Laurence Broderick, ARBS, FRSA, is a British sculptor. His best known work is The Bull, a public sculpture in Birmingham, erected in 2003. His work consists largely of direct carvings in stone and editions in bronze, mostly figurative, wildlife and the female form. He is predominantly a stone carver, working with many types of stone including Ledmore, Portsoy and Purbeck Marbles, Alabaster, Polyphant Soapstone, Hopton Wood and Ancaster Limestone. He also models in clay, plasticine, plaster and wax for casting into bronze.
Laurence Broderick was born in Bristol, in the west of England in 1935, and attended Bembridge School on the Isle of Wight. He studied painting, illustration and sculpture under Ray Millard and Geoffrey Deeley at the Regent Street Polytechnic from 1952–1957 and Sidney Harpley and Keith Godwin at the Hammersmith School of Art from 1964–1965.
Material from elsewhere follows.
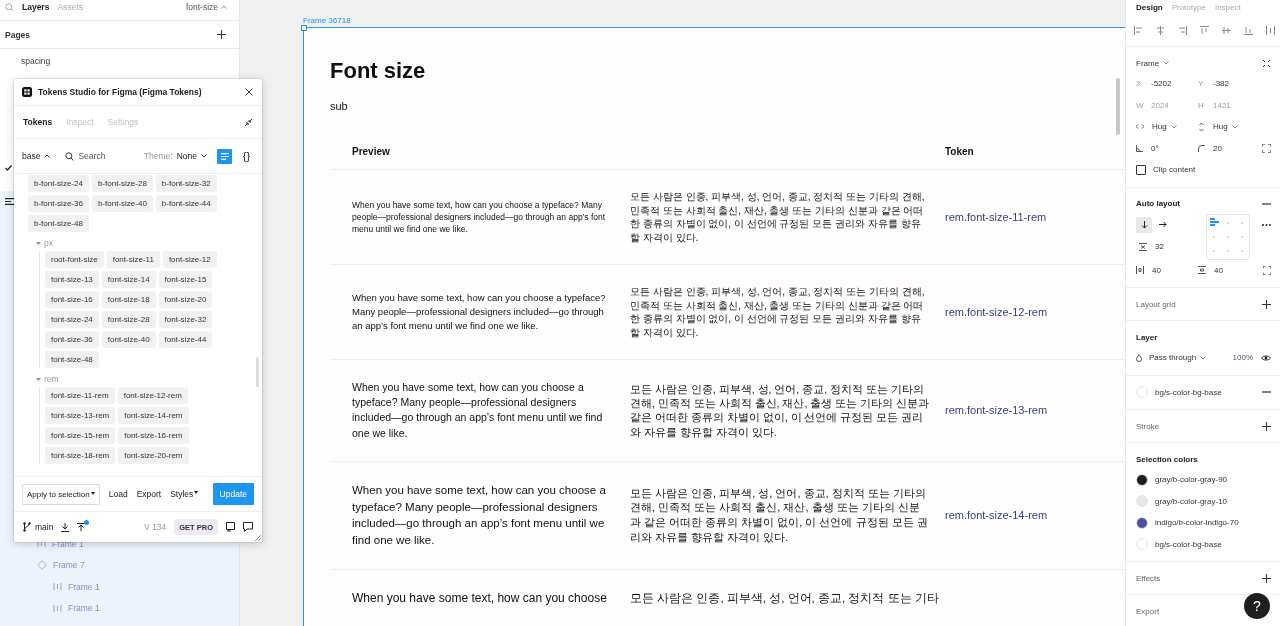 Image resolution: width=1280 pixels, height=626 pixels. What do you see at coordinates (996, 410) in the screenshot?
I see `token-name: rem.font-size-13-rem` at bounding box center [996, 410].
Laurence Broderick began his artistic career as an historical and educational illustrator and painter. He taught Art at the Haberdashers' Aske's School in Elstree from 1959 and was Director of Art from 1965–1981. He continued working as a freelance artist and sculptor throughout this period and became a full-time sculptor in 1981. He is joint president of the International Otter Survival Fund, a charity dedicated to the conservation, protection and care of otters in the UK and around the world. He divides his time between studios on the Isle of Skye, in the Scottish Highlands and Cambridge, England. He is an Associate of the Royal British Society of Sculptors and a Fellow of the Royal Society of the Arts.